**SOURCE INFORMATION:**
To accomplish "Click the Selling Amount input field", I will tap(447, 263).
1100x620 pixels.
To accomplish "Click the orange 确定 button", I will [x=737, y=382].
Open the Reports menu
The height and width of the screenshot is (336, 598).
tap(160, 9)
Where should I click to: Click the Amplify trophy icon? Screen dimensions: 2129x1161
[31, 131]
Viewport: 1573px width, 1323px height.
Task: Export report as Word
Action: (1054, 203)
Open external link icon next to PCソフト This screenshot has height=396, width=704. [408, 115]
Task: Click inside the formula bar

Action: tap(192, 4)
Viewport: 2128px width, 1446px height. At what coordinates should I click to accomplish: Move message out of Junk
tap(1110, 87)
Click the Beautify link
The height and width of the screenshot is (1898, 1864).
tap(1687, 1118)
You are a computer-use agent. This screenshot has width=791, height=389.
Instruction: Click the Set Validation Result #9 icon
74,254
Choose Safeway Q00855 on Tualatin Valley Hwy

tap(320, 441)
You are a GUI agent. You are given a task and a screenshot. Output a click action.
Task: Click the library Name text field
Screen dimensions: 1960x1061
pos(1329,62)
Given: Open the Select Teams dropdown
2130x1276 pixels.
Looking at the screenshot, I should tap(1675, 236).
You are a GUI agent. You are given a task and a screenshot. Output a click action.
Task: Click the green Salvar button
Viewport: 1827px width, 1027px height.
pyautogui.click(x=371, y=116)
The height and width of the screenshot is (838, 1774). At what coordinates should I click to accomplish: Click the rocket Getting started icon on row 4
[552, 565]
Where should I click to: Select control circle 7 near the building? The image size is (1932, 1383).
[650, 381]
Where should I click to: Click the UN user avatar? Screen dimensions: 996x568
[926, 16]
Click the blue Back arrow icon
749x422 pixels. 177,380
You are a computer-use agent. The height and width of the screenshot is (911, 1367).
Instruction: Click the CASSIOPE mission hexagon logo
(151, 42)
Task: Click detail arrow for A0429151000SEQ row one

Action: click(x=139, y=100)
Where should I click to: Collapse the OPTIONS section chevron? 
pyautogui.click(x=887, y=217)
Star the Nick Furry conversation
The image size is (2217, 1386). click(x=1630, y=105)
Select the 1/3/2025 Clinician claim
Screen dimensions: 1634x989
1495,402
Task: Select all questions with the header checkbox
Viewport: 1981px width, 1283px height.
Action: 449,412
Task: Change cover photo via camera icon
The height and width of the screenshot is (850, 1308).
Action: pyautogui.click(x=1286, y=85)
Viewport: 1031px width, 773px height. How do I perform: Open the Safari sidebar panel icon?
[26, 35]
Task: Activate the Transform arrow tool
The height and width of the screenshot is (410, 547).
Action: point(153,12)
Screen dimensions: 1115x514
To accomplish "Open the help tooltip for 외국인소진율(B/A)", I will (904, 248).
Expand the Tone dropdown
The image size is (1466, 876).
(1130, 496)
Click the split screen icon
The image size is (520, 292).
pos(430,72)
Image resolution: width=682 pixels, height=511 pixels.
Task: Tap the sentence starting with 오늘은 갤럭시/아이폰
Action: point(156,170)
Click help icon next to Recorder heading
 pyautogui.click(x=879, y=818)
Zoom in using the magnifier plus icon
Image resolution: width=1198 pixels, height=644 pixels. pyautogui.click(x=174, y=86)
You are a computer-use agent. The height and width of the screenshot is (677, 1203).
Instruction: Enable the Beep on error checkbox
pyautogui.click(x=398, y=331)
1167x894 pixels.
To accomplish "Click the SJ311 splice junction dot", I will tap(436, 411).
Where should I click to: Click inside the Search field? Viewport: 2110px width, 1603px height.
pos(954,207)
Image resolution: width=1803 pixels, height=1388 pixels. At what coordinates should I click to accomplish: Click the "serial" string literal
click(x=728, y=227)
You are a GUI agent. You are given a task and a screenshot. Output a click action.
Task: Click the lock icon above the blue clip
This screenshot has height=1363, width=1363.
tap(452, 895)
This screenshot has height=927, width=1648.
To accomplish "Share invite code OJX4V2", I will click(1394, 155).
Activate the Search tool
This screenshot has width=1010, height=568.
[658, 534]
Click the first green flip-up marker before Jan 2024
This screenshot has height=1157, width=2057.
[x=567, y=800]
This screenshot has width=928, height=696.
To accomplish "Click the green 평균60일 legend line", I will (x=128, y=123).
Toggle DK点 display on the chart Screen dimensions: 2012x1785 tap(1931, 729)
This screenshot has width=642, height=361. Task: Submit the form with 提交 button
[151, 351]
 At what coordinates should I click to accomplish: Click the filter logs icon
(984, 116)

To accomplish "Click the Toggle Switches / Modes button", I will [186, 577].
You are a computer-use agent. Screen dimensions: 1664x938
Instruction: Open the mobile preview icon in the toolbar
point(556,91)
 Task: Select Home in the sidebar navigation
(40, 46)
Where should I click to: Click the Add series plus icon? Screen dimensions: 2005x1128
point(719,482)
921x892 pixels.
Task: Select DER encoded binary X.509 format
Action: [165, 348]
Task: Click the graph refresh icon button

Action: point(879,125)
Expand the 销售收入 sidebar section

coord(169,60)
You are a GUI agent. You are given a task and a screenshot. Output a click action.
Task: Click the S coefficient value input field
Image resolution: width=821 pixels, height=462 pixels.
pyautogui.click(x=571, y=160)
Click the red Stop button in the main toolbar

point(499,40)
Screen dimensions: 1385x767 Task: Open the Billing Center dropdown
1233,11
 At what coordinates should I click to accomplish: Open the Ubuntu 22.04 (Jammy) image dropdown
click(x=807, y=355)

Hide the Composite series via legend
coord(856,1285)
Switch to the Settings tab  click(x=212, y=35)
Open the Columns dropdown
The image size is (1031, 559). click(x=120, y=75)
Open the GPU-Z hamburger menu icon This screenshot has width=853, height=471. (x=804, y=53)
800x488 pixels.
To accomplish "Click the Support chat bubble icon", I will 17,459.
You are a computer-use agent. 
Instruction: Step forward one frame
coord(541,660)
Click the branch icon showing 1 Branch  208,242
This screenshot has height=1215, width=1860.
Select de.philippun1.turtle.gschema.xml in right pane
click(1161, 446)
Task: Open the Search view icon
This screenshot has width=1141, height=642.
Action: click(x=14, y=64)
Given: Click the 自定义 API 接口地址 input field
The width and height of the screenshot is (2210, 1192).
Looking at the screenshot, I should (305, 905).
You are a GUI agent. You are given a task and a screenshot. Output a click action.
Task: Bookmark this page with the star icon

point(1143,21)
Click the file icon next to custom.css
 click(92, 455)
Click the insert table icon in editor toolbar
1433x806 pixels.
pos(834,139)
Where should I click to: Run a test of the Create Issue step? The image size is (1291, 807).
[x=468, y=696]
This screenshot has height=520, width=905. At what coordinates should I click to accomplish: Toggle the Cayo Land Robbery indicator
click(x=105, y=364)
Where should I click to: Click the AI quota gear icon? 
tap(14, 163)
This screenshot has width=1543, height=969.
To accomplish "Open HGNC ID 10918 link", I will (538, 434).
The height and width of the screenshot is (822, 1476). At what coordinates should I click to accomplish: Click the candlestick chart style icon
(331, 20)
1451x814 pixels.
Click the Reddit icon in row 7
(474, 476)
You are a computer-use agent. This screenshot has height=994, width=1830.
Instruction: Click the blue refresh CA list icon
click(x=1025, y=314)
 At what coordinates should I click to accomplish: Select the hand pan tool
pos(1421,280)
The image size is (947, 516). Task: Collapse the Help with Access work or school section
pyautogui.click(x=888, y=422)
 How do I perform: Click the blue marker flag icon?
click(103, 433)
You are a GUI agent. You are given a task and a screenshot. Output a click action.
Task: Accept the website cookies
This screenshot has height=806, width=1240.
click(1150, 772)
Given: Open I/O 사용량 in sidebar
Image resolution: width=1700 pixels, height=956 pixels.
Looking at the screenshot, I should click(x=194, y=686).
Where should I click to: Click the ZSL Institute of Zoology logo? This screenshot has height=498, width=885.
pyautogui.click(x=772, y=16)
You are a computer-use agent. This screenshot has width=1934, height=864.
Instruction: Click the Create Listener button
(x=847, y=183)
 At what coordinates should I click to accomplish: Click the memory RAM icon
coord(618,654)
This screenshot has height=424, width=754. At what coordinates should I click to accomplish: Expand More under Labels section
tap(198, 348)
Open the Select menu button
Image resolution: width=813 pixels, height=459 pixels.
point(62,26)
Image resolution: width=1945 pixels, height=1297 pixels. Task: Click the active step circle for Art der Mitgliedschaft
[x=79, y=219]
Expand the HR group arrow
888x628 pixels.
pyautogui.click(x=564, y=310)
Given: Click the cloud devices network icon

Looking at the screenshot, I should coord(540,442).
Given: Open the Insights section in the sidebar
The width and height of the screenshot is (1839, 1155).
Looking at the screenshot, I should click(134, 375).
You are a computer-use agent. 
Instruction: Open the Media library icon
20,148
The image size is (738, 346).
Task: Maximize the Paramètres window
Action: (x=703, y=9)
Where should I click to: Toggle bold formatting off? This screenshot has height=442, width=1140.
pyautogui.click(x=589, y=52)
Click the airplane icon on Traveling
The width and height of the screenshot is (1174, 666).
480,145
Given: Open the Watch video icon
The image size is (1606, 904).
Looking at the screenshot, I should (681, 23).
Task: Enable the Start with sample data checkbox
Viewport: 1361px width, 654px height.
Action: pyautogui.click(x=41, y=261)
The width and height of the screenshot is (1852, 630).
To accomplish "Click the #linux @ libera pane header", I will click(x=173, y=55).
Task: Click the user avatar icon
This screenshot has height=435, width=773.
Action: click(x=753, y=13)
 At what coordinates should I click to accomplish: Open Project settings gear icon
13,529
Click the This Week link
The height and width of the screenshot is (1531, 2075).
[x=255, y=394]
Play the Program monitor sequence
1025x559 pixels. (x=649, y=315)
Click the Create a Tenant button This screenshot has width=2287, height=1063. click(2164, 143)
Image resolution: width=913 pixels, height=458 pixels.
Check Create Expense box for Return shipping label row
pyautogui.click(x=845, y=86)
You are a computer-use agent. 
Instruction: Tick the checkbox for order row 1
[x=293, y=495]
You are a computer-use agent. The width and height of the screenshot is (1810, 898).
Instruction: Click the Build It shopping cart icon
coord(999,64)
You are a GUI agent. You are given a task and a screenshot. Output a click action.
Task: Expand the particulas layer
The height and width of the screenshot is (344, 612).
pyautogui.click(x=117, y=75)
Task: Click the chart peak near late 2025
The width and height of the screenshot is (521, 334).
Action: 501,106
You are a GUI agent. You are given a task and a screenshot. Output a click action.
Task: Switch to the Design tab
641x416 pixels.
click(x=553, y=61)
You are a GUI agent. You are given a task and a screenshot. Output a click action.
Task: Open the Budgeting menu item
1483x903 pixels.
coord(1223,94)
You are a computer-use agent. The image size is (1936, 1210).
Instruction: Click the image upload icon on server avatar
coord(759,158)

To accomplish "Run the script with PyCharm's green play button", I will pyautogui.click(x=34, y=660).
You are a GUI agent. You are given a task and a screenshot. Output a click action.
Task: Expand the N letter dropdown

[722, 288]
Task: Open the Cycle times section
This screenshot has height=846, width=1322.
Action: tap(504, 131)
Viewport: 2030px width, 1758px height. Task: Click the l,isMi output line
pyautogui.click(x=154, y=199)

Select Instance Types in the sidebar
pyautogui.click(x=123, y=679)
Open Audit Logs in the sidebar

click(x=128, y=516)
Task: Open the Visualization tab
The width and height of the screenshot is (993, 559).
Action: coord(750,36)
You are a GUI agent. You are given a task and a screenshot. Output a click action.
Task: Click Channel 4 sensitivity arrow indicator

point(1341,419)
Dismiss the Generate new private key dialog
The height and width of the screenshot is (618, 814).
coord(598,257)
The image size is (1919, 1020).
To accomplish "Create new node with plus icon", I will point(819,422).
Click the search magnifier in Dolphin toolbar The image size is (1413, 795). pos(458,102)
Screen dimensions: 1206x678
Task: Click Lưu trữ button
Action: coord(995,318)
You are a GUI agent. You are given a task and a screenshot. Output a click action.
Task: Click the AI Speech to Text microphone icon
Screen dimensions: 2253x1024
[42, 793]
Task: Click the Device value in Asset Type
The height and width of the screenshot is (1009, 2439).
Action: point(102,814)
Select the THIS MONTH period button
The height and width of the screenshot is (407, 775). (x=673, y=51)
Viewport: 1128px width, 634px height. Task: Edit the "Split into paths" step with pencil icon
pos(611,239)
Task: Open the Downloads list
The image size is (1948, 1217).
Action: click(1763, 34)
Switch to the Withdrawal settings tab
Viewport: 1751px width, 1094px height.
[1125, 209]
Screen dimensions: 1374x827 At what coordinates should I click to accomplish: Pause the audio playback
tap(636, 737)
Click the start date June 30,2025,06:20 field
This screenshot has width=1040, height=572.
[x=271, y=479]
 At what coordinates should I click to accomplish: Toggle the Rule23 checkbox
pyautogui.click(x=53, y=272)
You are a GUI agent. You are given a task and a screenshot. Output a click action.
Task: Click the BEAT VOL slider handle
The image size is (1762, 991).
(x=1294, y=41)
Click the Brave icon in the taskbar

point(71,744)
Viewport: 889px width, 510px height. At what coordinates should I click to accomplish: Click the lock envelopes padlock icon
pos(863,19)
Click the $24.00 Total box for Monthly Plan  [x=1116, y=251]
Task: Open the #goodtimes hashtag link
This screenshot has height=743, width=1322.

**EXERCISE:**
Look over the entries above. Copy every line that contains the word "header".

**EXPECTED ANSWER:**
Task: Select all questions with the header checkbox
To accomplish "Click the #linux @ libera pane header", I will click(x=173, y=55).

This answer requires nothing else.